AWS et la F1 ont choisi Clubic pour être le seul média français à qui Rob Smedley a accordé une interview dans le cadre de cette opération.
Les contours du partenariat entre la F1 et Amazon Web Services
Clubic : Tout d'abord Rob, pour vous présenter, nous vous connaissions comme un ingénieur F1 célèbre (vous êtes passé par Williams et la Scuderia Ferrari, auprès de Felipe Massa, aujourd'hui en Formula E). Pouvez-vous vous présenter à nos lecteurs, nous dire quelles sont vos missions au sein de la F1 et nous expliquer comment vous en êtes venu à collaborer ces derniers mois avec Formula One Group et AWS ?

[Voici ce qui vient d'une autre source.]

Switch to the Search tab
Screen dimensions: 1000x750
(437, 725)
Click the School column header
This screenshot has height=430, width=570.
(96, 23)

Rob Smedley : Bonjour tout le monde, merci de m’accueillir et de me donner la parole aujourd’hui. J’ai passé les 25 dernières années à travailler au sein d’écuries de Formule 1, Williams et Ferrari, une période durant laquelle j’ai acquis des connaissances, du savoir, et j’ai compris comment regarder une course de Formule 1, comment consommer de la Formule 1, et ma mission est de transmettre et apporter tout cela au grand public. Je pense que c’est vraiment très important, de livrer toutes ces statistiques aux fans, grâce aux données traitées par ordinateur et hébergées dans le Cloud, qui nous permet de déplacer des données et de les obtenir très rapidement sur un écran. Cela aide à démystifier certaines choses. Nous utilisons également le savoir-faire, l’expérience de la Formule 1, du sport et de la technologie de ces 70 dernières années, pour créer une meilleure fan-experience.

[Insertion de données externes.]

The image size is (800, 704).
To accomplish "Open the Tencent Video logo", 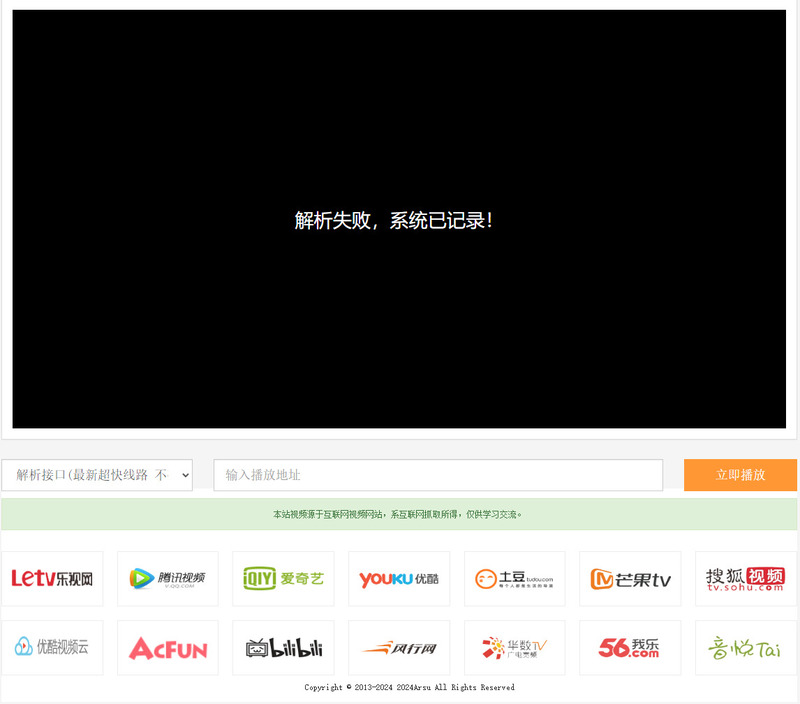I will (x=168, y=578).
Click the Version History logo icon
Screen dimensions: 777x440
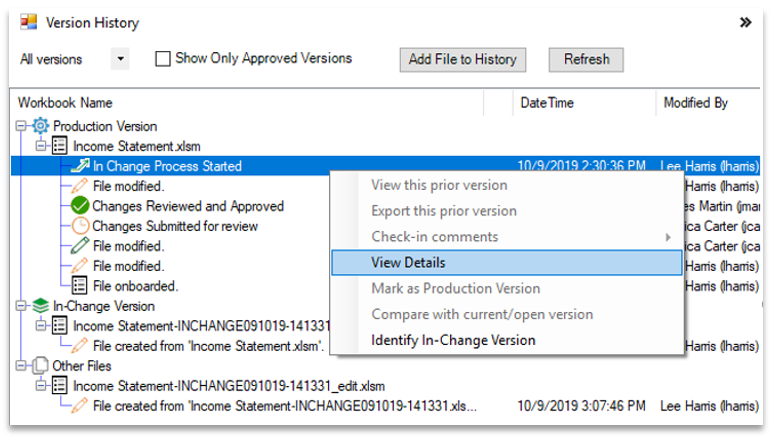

"Utiliser le savoir-faire, l’expérience de la Formule 1, du sport et de la technologie de ces 70 dernières années pour créer une meilleure fan-experience"
Nous allons donc parler de six nouvelles statistiques de course en temps réel qui vont être introduites jusqu'à la fin de la saison, et qui s'amélioreront avec le temps grâce au machine learning. Nous allons présenter ensemble les trois premières. Mais avant cela, pouvez-vous nous dire, pour commencer, ce que permet, aujourd'hui, le partenariat entre la F1 et AWS ? À quelles informations avons-nous accès, et comment y a-t-on accès ? Du point de vue du fan et spectateur.
Toute la collaboration entre AWS et Formula 1 consiste à miser sur leurs points forts, ce sont vraiment deux marques emblématiques. AWS a énormément à offrir à la F1 et la F1 a énormément à offrir à AWS. Je pense donc qu’il est vraiment essentiel que nous considérions cela comme une collaboration dans la façon dont nous allons développer ces idées.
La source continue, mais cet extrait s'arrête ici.